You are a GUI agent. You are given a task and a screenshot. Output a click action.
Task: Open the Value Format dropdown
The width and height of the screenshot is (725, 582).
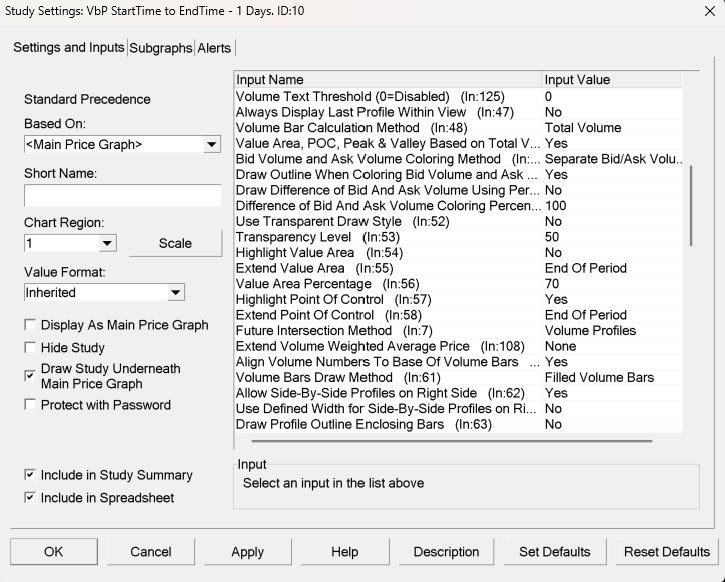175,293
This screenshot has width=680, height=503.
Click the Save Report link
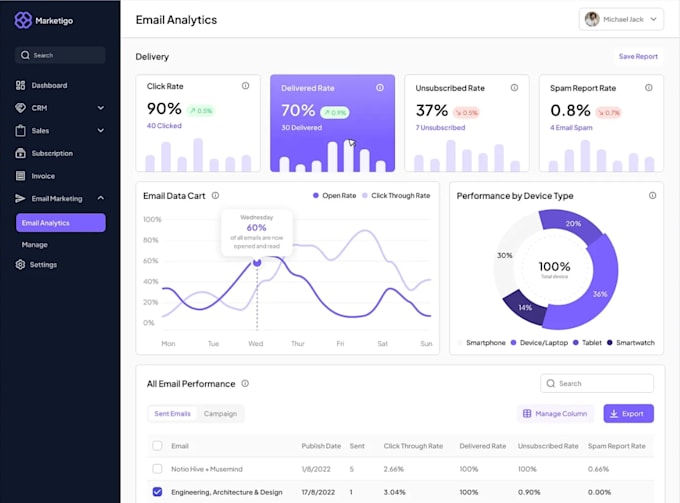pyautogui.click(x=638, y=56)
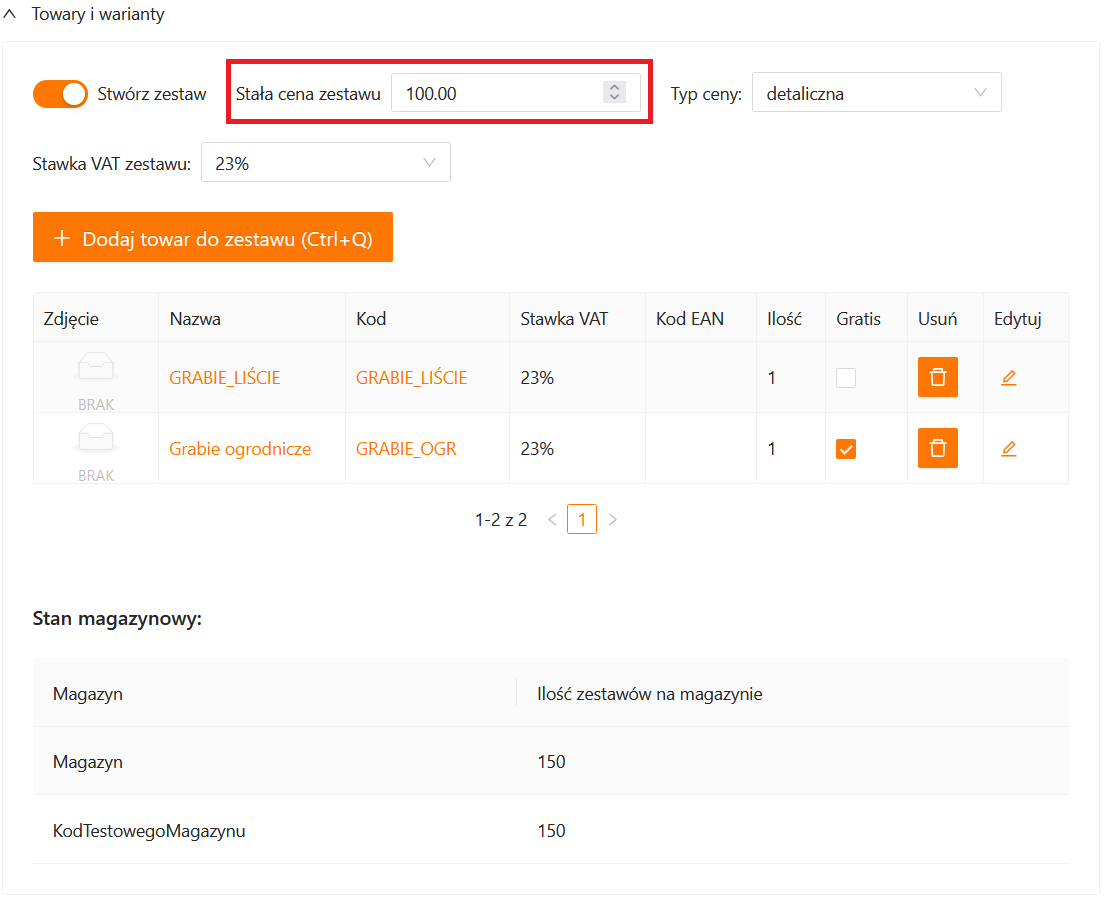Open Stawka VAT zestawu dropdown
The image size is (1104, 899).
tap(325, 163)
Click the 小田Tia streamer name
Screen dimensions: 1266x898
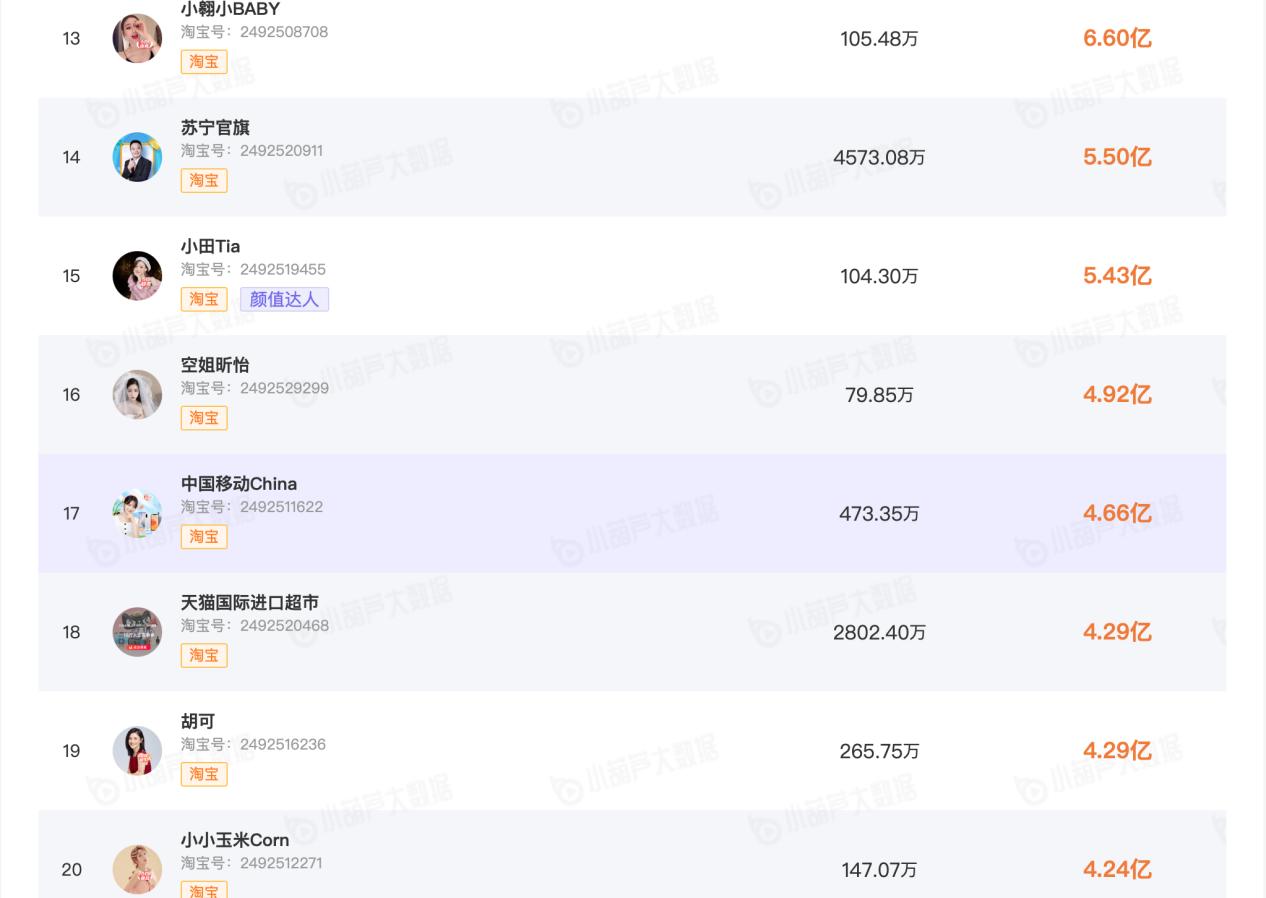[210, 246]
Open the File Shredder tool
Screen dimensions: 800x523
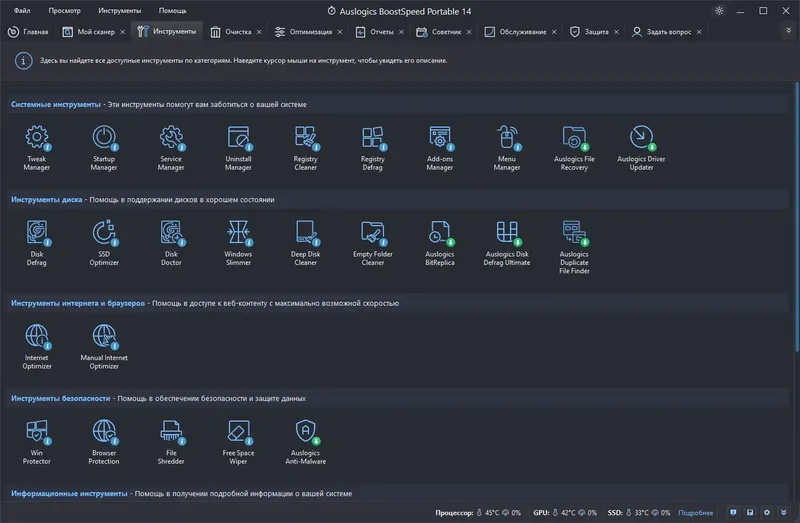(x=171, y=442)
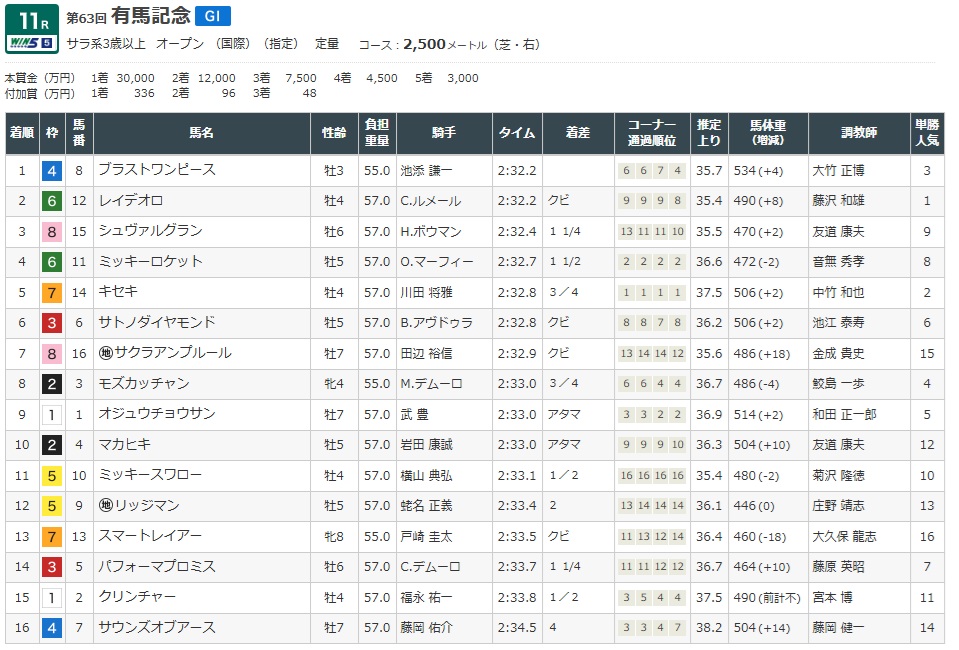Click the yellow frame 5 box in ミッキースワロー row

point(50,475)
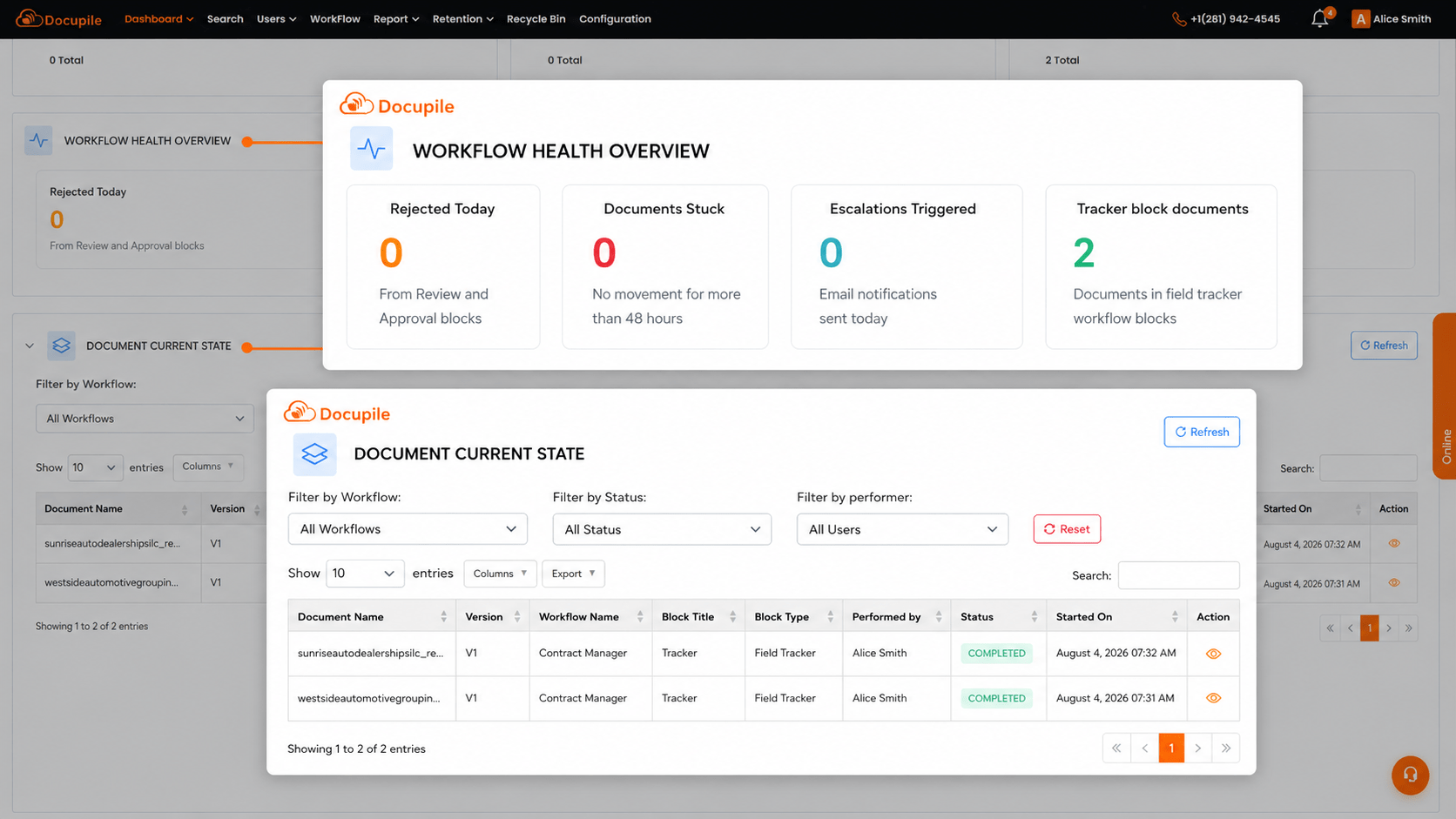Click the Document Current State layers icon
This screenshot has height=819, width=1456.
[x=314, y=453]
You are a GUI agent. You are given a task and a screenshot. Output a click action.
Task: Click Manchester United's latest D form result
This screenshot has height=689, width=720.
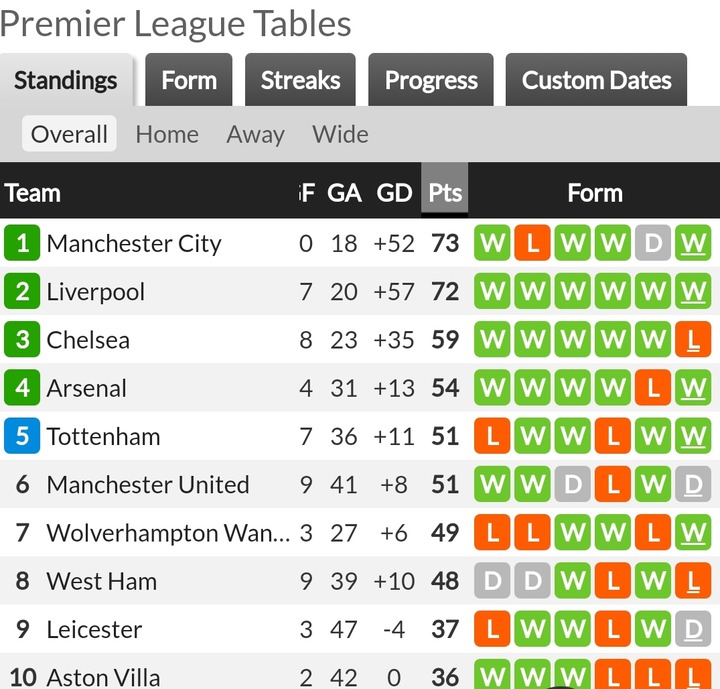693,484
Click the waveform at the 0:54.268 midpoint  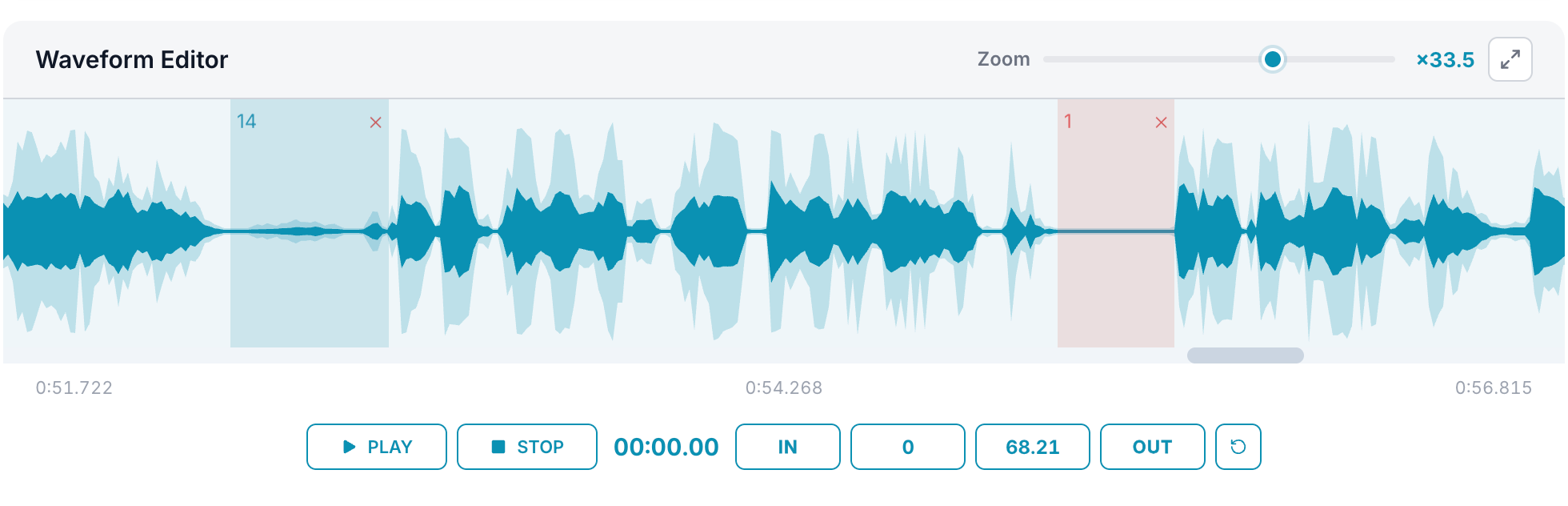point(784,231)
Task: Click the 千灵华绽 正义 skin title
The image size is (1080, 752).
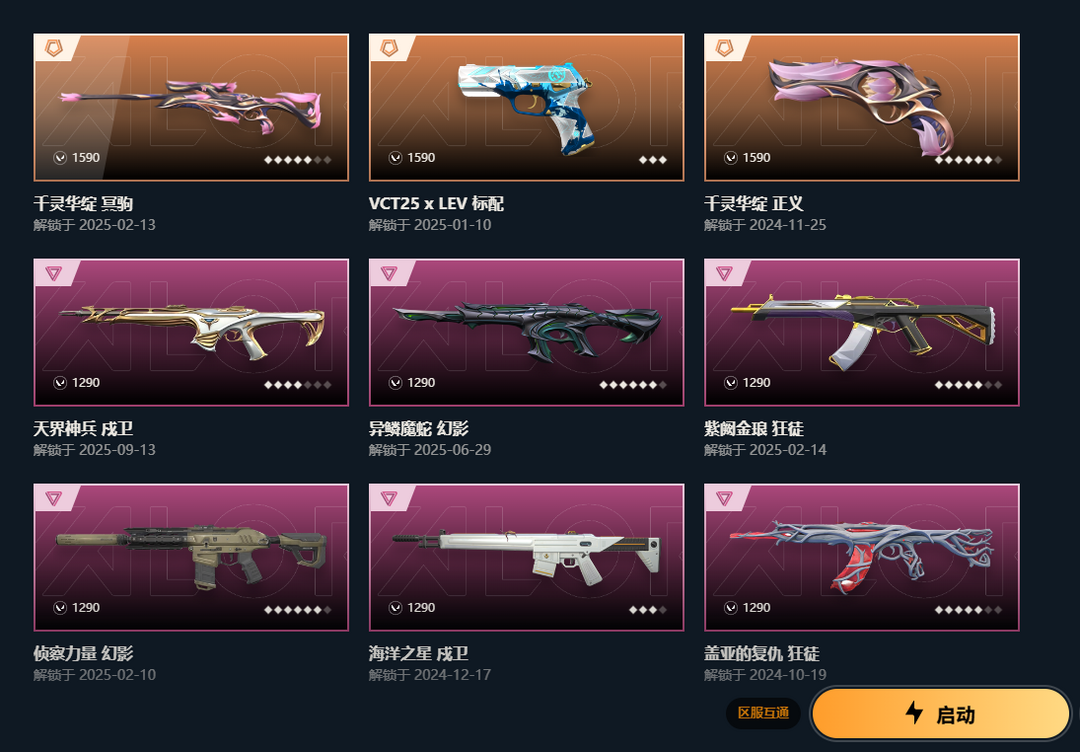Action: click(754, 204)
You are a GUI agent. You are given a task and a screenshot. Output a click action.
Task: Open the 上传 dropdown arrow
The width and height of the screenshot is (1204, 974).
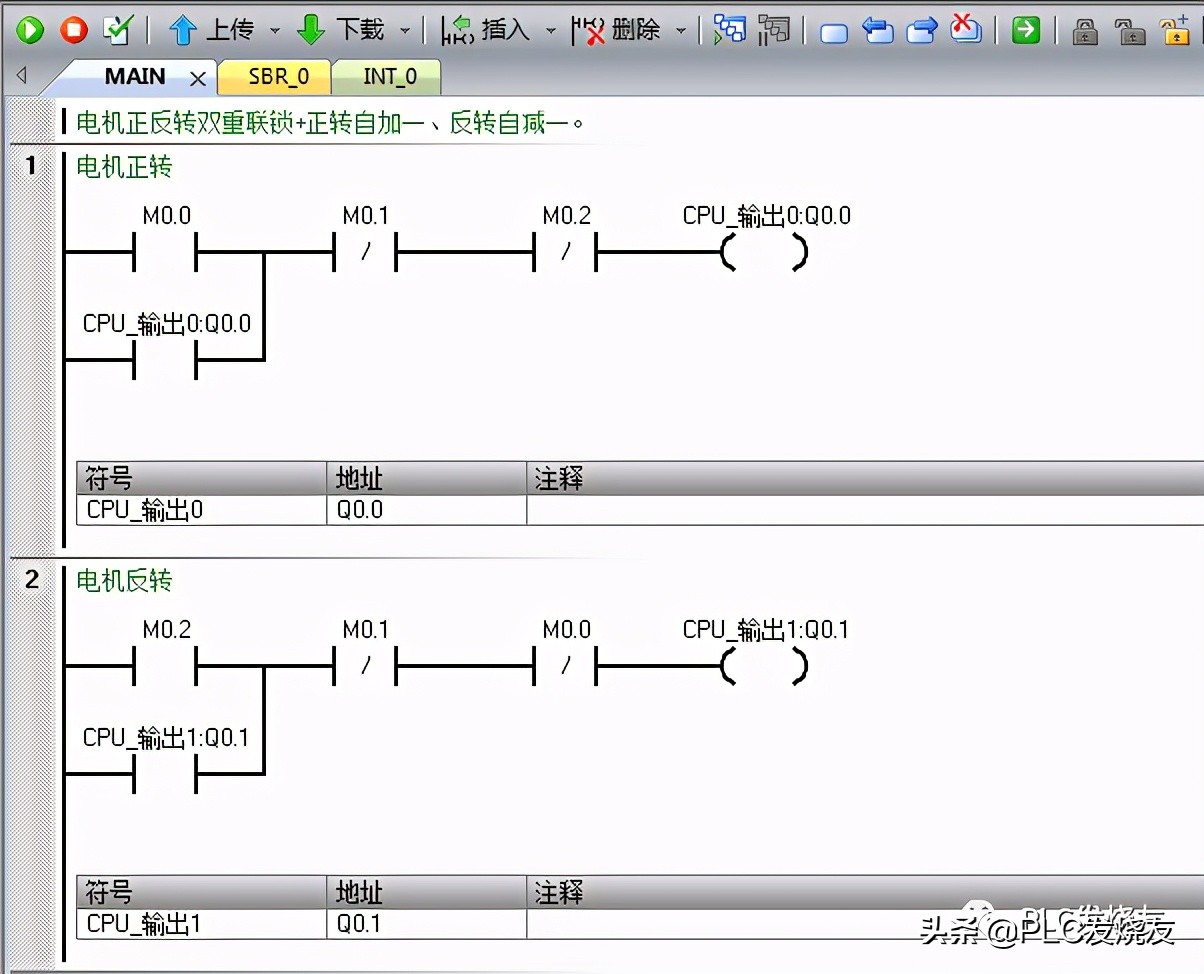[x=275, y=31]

• • • • •

Using the listing above, copy every line from the line containing "Task: Open the 上传 dropdown arrow" through the last one, both included, and no other lines. Pictures stay out.

Task: Open the 上传 dropdown arrow
The width and height of the screenshot is (1204, 974).
[x=275, y=31]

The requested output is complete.